### HOW TO COMPLETE THIS TASK
Restate exactly, and only, the lines from the one with "You are a computer-use" through the end of the data, with both of those end lines kept. Drop any pictures.

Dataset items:
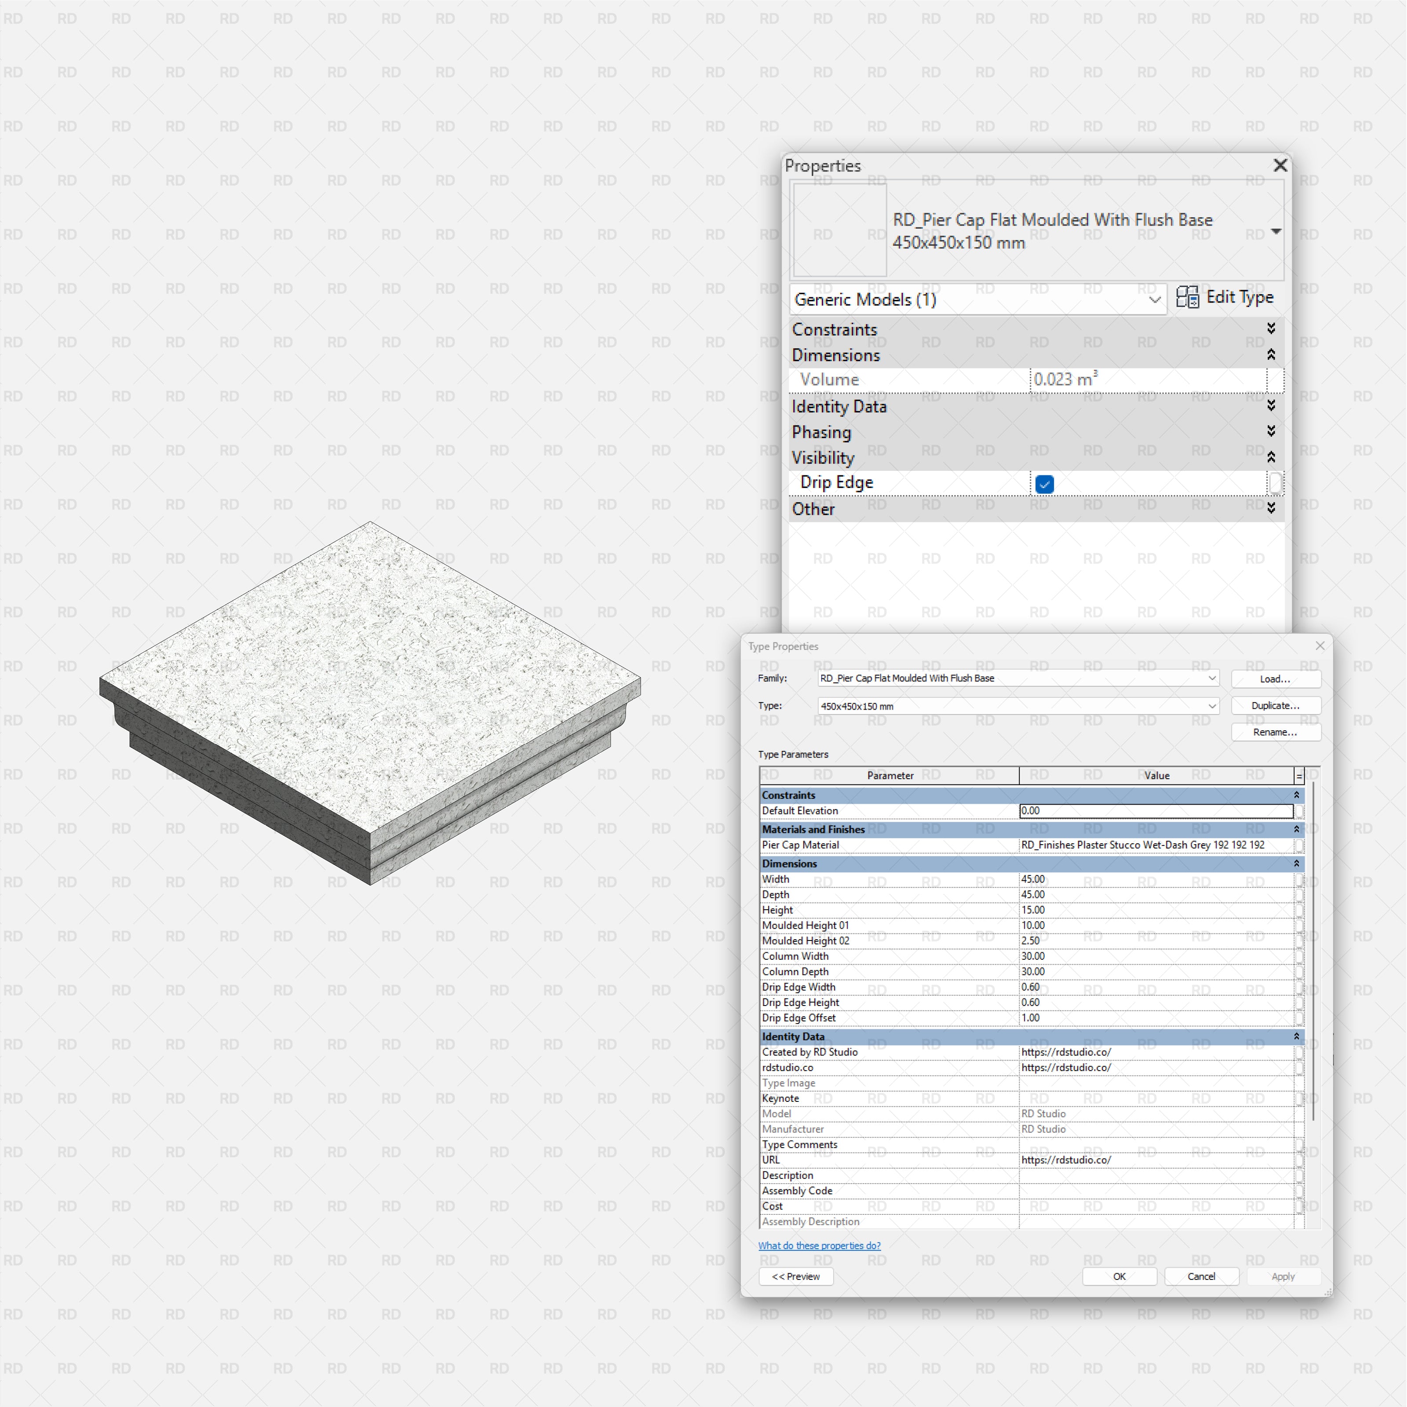Open the Generic Models filter dropdown
The width and height of the screenshot is (1407, 1407).
pos(1154,300)
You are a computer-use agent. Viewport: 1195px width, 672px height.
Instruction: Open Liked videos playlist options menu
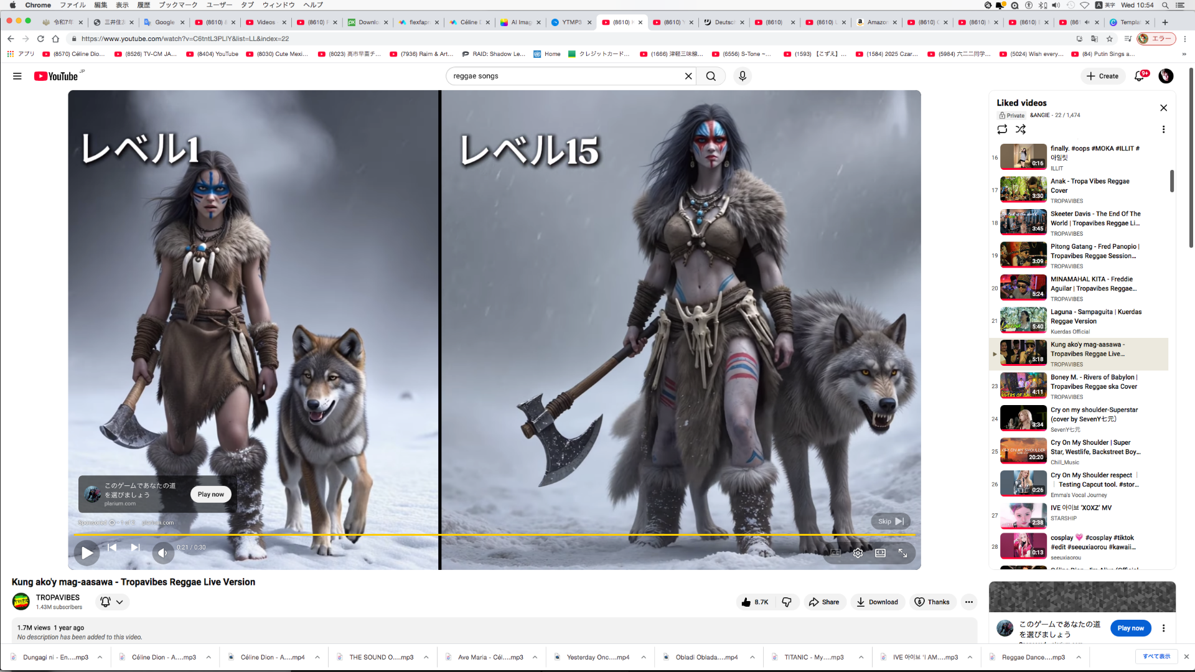(1163, 129)
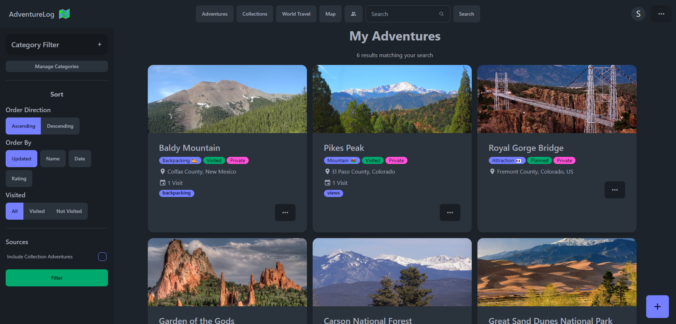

### RESPONSE
You are a computer-use agent. Viewport: 1195px width, 672px height.
Instruction: Open Liked videos playlist options menu
(1163, 129)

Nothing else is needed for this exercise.